Primary Colors
Emma Willis creates custom shirts — and quite a stir — on Jermyn Street.
As the first and only female shirtmaker on Jermyn Street, Emma Willis will merrily defend her right to design the most sacrosanct of items in a guy's wardrobe: the bespoke shirt. "As a woman, you really know what you want a man to look like," says the comely 43-year-old Brit in her lightly starched accent. "You're not being led by fashion or what should be done — you're just looking at how that man is going to look his most attractive." Willis would know: She grew up on a Hertfordshire estate surrounded by her father and his hunting buddies, and has been custom-making shirts for two decades — "literally years of just measuring men from dawn to dusk."
It's not just a technical understanding of the male form — and its many flaws—that makes Willis so appealing. For starters, she sews her shirts from luxurious Swiss and Italian cottons, which boast a superior weave, vibrant dye, and soft finish. Then there are the details — beyond the standard choose-your-own-cuffs-and-collars — that make each shirt greater than the sum of its parts: subtle French seams, hand-finished gussets, cross-stitched buttons, split-back yokes, precision-trimmed collar points, and hand-embroidered monograms. (If a trip to London isn't on the agenda, Willis brings her wares to New York every April and October; prices range from $310 to $440.)
While Willis also offers a range of cashmerellos, tweeds, and twills, the trophy of her collection is a bold riff on the typical tuxedo shirt, made of ivory oxford silk with a rounded pique bib front. "It's really unusual," she says, recalling her quest for a heavy but breathable matte silk. "I went to an Italian mill and they set up a special loom for me." Exclusivity is a Willis trademark: She tracks down obscure factories in the Lake Como region and commissions one-off batches, "so that when a man buys a shirt, there will be only fifteen shirts in the world made in that fabric."

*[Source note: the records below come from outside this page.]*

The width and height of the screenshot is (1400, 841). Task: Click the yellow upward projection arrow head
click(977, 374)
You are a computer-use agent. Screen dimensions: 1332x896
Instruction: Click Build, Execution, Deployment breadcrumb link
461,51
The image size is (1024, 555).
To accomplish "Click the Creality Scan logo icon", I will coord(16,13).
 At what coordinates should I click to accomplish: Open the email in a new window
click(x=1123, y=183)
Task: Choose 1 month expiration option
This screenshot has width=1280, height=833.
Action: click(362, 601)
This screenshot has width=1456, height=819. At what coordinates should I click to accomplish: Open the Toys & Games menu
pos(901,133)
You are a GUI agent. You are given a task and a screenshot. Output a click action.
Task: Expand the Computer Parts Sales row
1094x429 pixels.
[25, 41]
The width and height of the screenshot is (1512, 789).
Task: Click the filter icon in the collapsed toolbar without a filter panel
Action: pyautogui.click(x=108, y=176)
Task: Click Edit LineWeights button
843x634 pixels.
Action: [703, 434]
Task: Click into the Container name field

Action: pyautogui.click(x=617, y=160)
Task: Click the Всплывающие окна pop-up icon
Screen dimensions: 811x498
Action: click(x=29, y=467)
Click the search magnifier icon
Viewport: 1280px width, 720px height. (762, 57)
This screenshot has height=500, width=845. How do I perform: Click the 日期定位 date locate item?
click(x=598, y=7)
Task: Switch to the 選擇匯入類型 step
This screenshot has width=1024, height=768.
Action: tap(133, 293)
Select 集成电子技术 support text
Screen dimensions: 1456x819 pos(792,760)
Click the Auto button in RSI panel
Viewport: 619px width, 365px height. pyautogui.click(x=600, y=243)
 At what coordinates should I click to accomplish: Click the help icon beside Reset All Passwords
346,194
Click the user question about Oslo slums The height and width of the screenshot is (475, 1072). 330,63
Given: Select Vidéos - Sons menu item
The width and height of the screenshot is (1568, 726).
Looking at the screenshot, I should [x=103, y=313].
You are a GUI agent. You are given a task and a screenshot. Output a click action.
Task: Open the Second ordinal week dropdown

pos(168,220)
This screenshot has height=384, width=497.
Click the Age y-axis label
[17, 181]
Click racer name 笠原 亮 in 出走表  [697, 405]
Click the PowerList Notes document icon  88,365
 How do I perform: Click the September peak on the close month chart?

Visitors to Willis's store will find an English drawing-room interior—lorded over by a painting of D.H. Lawrence — and a bevy of lithe young "salesbirds," who inevitably attract the occasional Euro-exhibitionist. "A Frenchman came in this morning," says Willis. "He was worried about his shirt being transparent, and I said, 'Why are you worried — have you got a very hairy chest?' He was a big show-off, so he just lifted up his shirt and said," in a thick Pepé Le Pew accent, "'Do I, Emma?'"—HUDSON MORGAN
Emma Willis, 66 Jermyn Street, London, SW1Y 6NY England (011 44 20 7930 9980) www.emmawillis.com.